▶ [WORK TO COMPLETE]:
1 > Using the passage on pixação in São Paulo, answer each question below on its own line, marked (a), (b), (c):
(a) Which strand of hip hop is given as an example of the same nihilistic sensibility?
(b) During which decades did wealthy paulistanos leave the city center, according to Caldeira?
(c) What three features characterize the fortified enclaves?
2 > Condense the paragraph of the passage on pixação in São Paulo that begins "At the same time, the poorer groups" into a short bulleted list that keeps its main facts.
3 > For each statement, say whether it agrees with the passage on pixação in São Paulo. Answer yes or no, and quote the words from the passage that decide it.
(a) The poorer groups moved away when the enclaves were built.
(b) The enclaves are designed to look outward to the wider world.
(c) Wealthy paulistanos left the city center as violent crime increased.

### DOCUMENT SEGMENT ###

Interviews with pixadores reveal a nihilistic sensibility underpinning the form which is akin to that found in certain strands of hip hop music and culture (gangsta rap for example). Consider this comment from Djan: ‘We just don’t give a fuck you know. We get there, and there is a bunch of rich guys, assholes, and a bunch of hypocrites. We come up there and do what we gotta do, no shame. And if someone says anything, we argue, and if we have to, we’ll back them up you know? We argue back, we do argue. It’s about facing them you know? We don’t care. Pixador flash it to everyone. It’s pure anarchy, it’s hate, y’know’ (Pixo, 2010).

Djan’s comment betrays the irrationality mentioned above. At the same time, it is easy to understand why the poor feel so alienated from the city in which they live. São Paulo is a city in which rich and poor can live in extremely close proximity. This is due to the way in which the city has developed in the last thirty years or so. Caldeira notes that wealthy paulistanos vacated the city centre during the 1980s and 1990s as violent crime increased. The wealthy retreated into fortified enclaves, characterised by surveillance, private security guards and defensive architecture (Caldeira, 2000: 213).

At the same time, the poorer groups that inhabited areas in which the enclaves were built did not move out. They stayed. In and of itself this is not a bad thing. However, it is hard to calculate the psychological impact of being confronted by wealth every day. That wealth is not necessarily flaunted; instead it is hidden behind walls. These enclaves are constructed in such a way that they tend to look inwards rather than looking out to the wider world. Through the architecture of the enclave, the rich have quite literally turned their backs on the poor.

### DATASET ROWS ###

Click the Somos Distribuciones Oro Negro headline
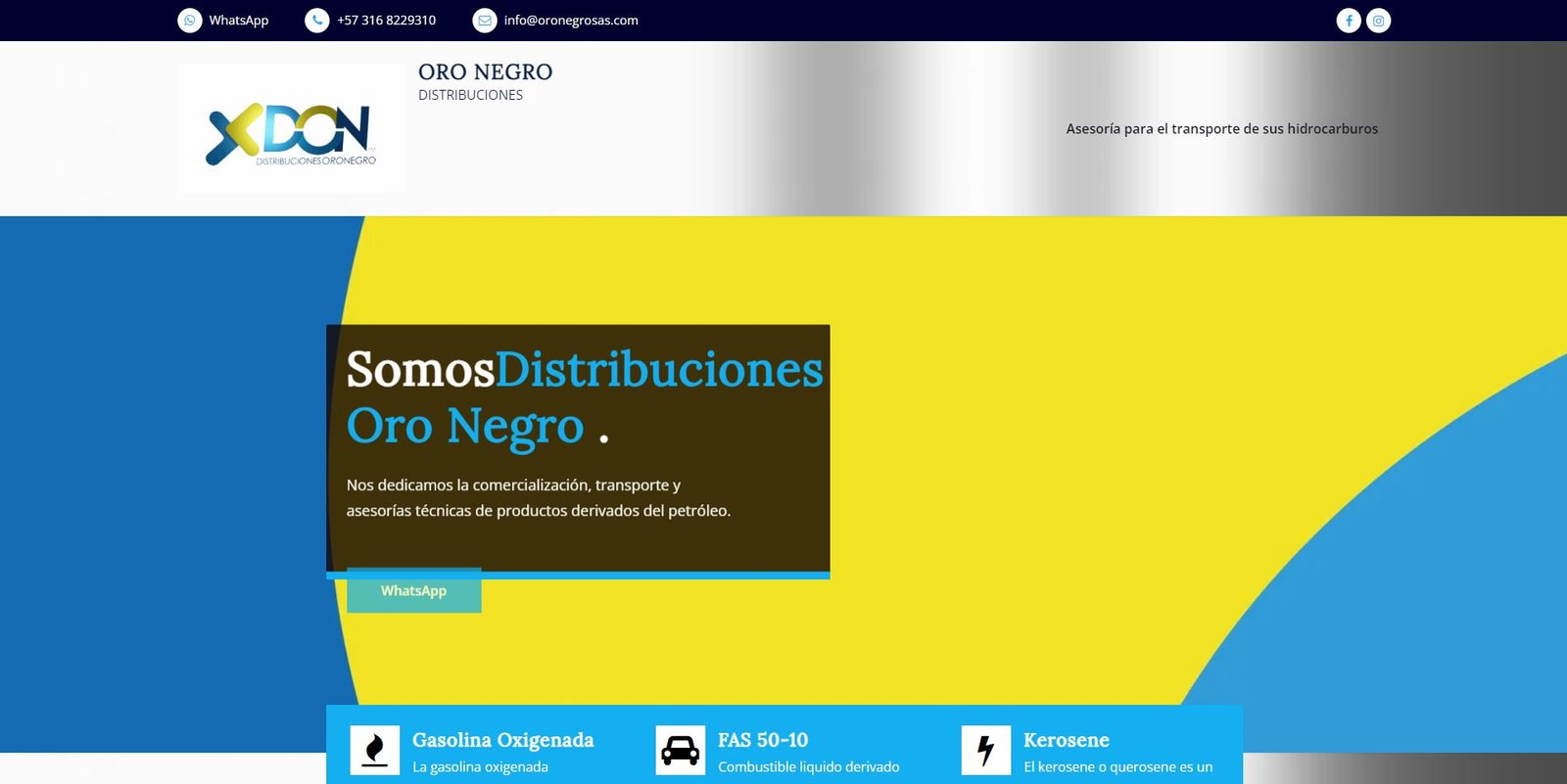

###
### DATASET ROWS ###

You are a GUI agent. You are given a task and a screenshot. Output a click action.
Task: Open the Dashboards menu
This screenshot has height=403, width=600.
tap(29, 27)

###

▶ [RESPONSES]:
1 >
(a) Gangsta rap.
(b) The 1980s and 1990s.
(c) Surveillance, private security guards and defensive architecture.

2 >
- The poorer groups living where the enclaves were built did not move out; they stayed.
- The psychological impact of facing wealth every day is hard to calculate.
- That wealth is not flaunted but hidden behind walls.
- The enclaves are built to look inward rather than out to the wider world.
- Through this architecture, the rich have literally turned their backs on the poor.

3 >
(a) No: "the poorer groups that inhabited areas in which the enclaves were built did not move out"
(b) No: "they tend to look inwards rather than looking out to the wider world"
(c) Yes: "wealthy paulistanos vacated the city centre during the 1980s and 1990s as violent crime increased"